The U.S. Small Business Administration is also a great resource for finding information about advisors, as well as general business information.
5. Post a job listing
This may not be a total shock, but you can always post a job listing for a business advisor. While this can give mixed results and take more time than some of the other options on this list, it could help you find a candidate who fits your exact needs.
Post the listing on any of the big job boards, like Indeed or LinkedIn, to get a wide variety of candidates. Make sure your job listing specifies what type of business you run, what kind of experience you’re looking for, and whether there’s a specific business background or set of skills you’d prefer. You’ll also want to decide at this point if you need a full-time advisor, part-time, or even a freelance contractor as needed.
If you don’t find the right candidate through a job posting, you’re only out the time it took to post the job. But you could wind up with the perfect candidate who will help you carry your business onward and upward.
Posting new jobs is an in depth process, so make sure you read on up the best job posting sites to find your next great hire.
6. Ask for referrals
Last but not least, ask your mentors, work associates, and members of your social network who they have used and would recommend in a business advisor capacity. Be specific about what you’re looking for and do additional research on anyone they recommend.
Getting the most out of a business advisor
Success with a business advisor isn’t as easy as hiring them and letting them do their thing. Their success is partially dependent on your input and support as well. The following tips can set you and your business advisor up for a great partnership.
Discuss your industry before hiring
A business advisor can claim to know your industry, but if they don’t fully understand it, both of you will have a rough time. Discuss your industry at length before hiring them to ensure they understand the ins and outs of your niche. An advisor who truly understands your industry can offer advice based on firsthand experience.

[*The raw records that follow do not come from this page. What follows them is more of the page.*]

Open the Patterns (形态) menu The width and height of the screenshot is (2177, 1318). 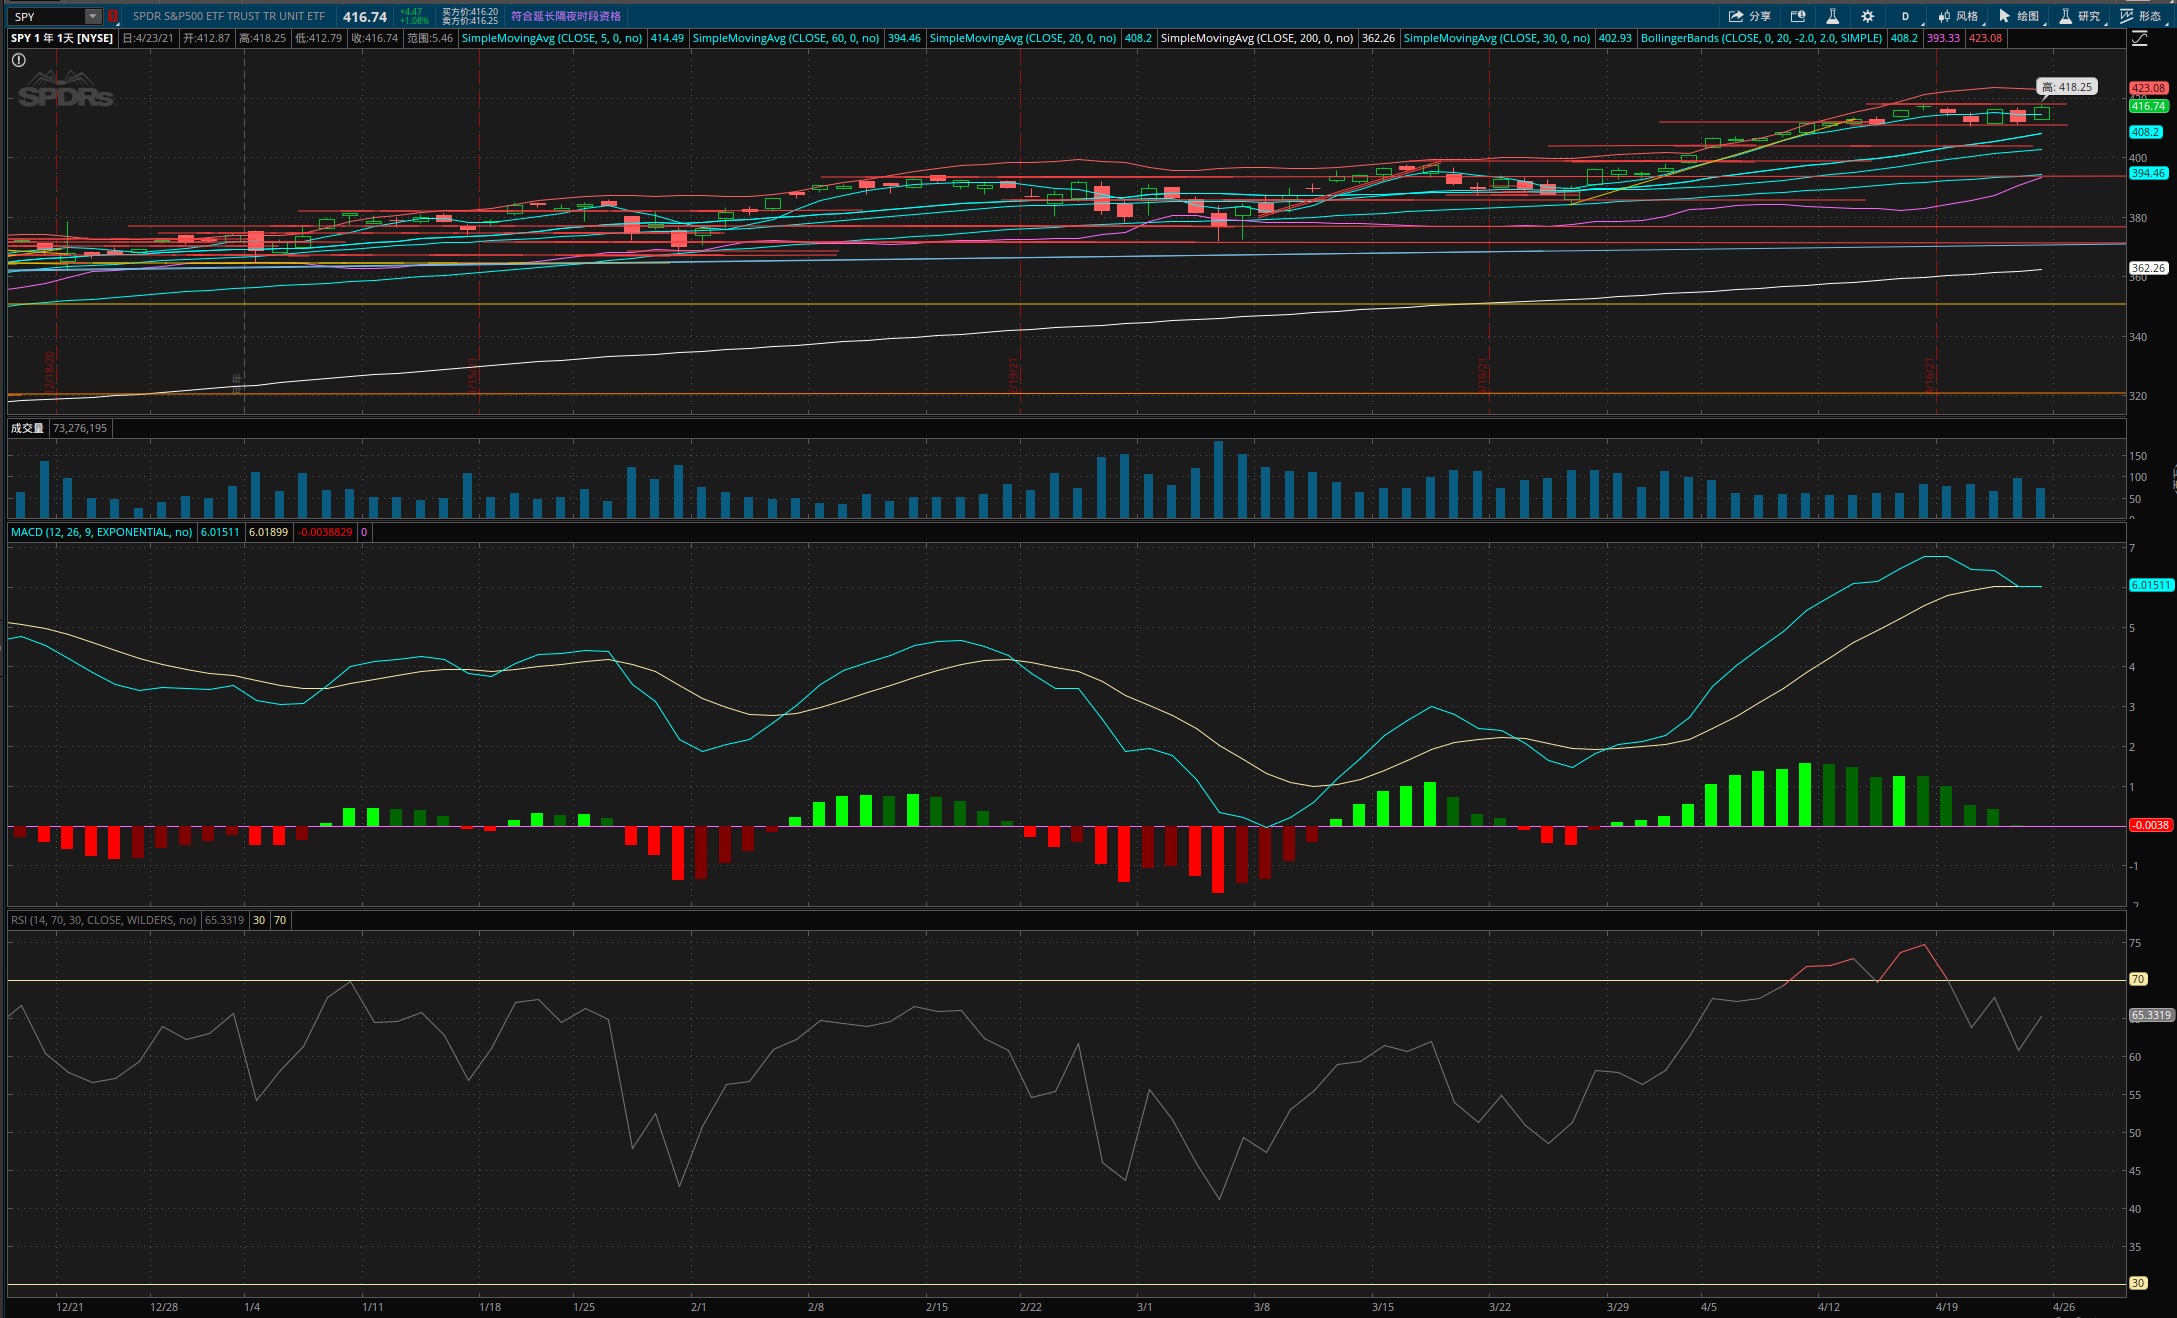[x=2140, y=16]
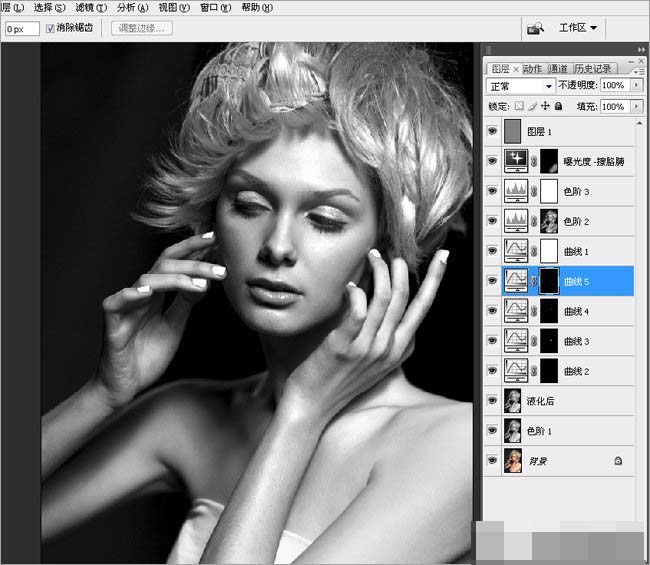Click the lock position move icon
This screenshot has height=565, width=650.
click(x=545, y=106)
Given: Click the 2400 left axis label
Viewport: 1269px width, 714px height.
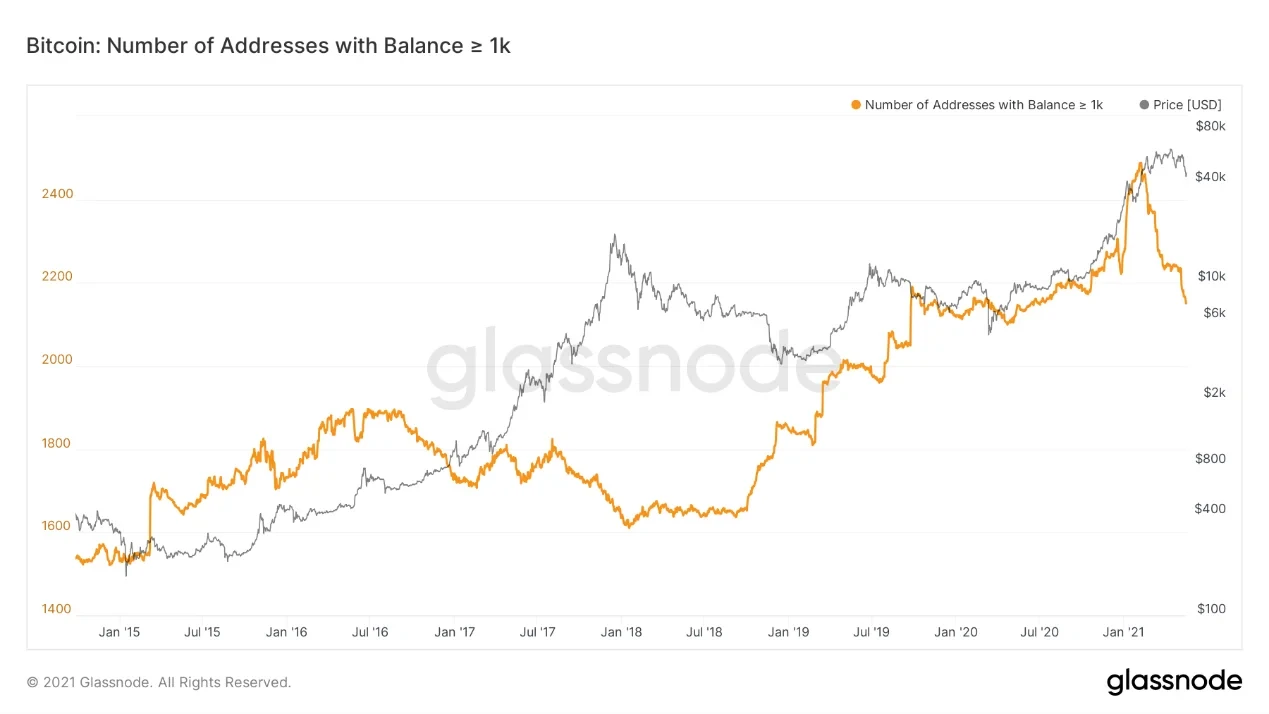Looking at the screenshot, I should tap(57, 194).
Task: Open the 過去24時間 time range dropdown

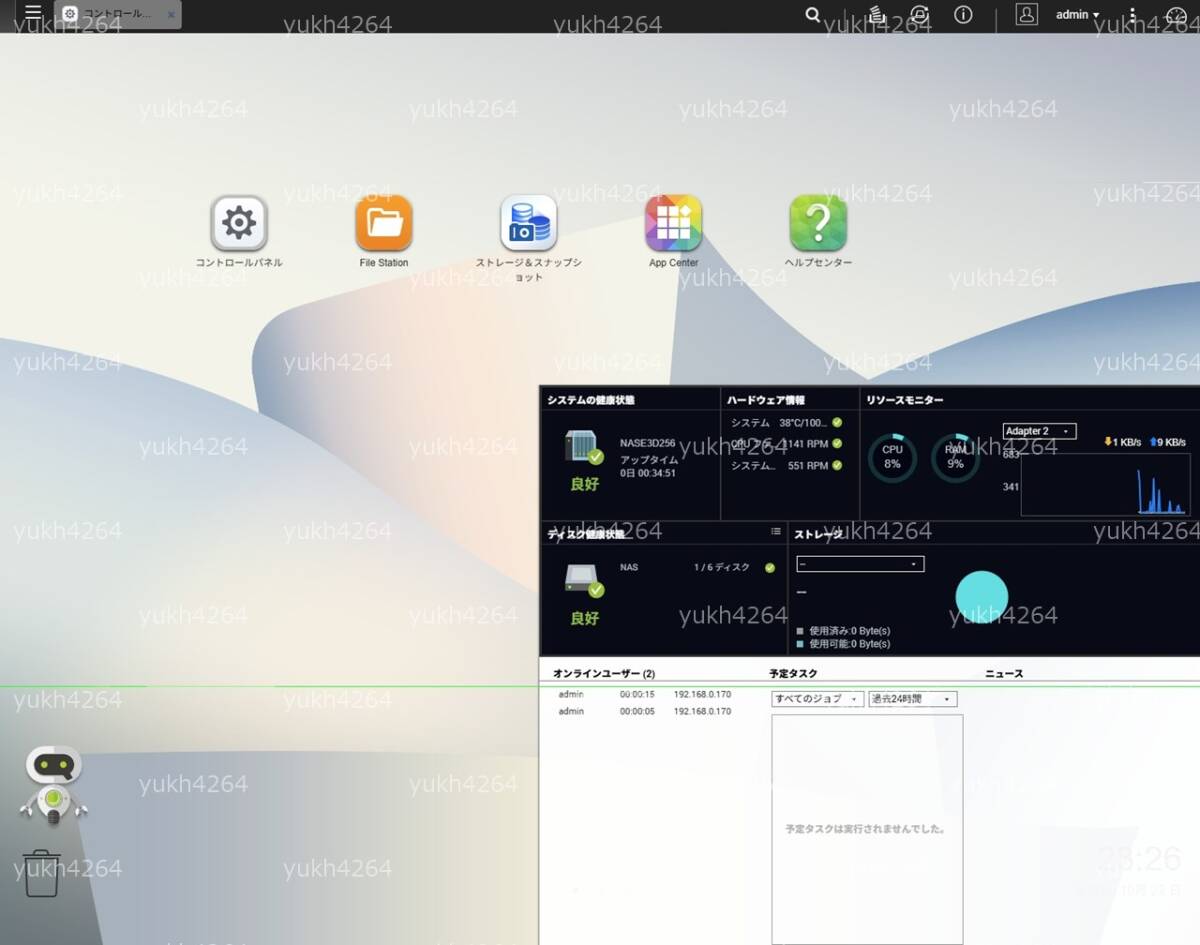Action: [x=912, y=699]
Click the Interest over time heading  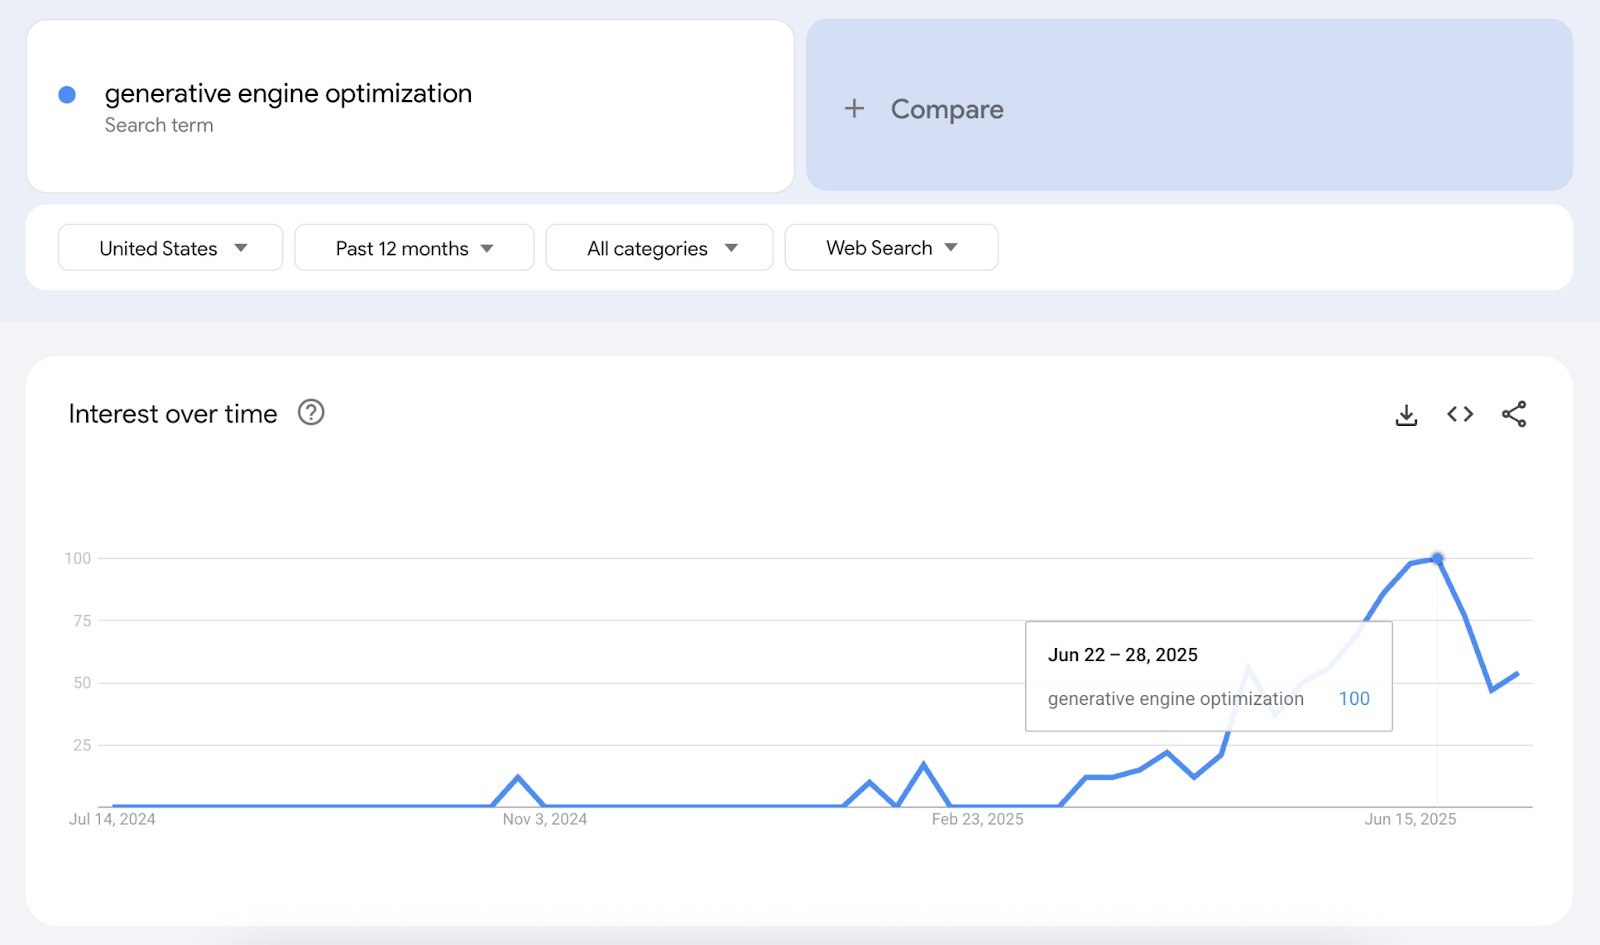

A professional small business advisor will stay where you want them. This makes it important to set boundaries early on, determining how hands on or off you want them to be. Do you want an advisor who helps with financial planning? Or do you want them to take a bird’s eye view and handle big picture strategy? Make it clear from day one how involved they’ll be in day-to-day operations.
Involve them in your business plan
Depending on where your business is in its development, your business plan may be a distant memory or the ink may still be damp. Either way, having your business advisor look over your business plan isn’t a bad idea. You’ve seen it numerous times so you may be overlooking something. A business advisor will bring a fresh perspective and help you see any underlying problems.
Just like a business needs a business plan, a business advisor needs goals. Before hiring an advisor, think about milestones or goals you’d like an advisor to help you reach. Then go over these goals with your advisor after hiring them. This can be a great way to ensure you don’t have an advisor who’s simply costing you money, but have one who’s actually moving your business in the direction you want to go.
Make it a team sport
Give your team access to your business advisor. Your employees have unique perspectives that can be beneficial to the advisor and help them get a clearer picture of your business and make more educated decisions. Your employees may also have fresh ideas that could help your company go in an unexpected, beneficial direction.
Taking your business to the next level
A business advisor can help you grow your small business while taking stressful items off your plate. You created your business, and your vision requires your attention. With a business advisor backing you up, you’ll be able to spend more time focusing on your vision and less time stressing about strategy, marketing, and beyond.
A business is a team sport. Take your time and do your research, and eventually you’ll find a business advisor who helps you take your business to the next level.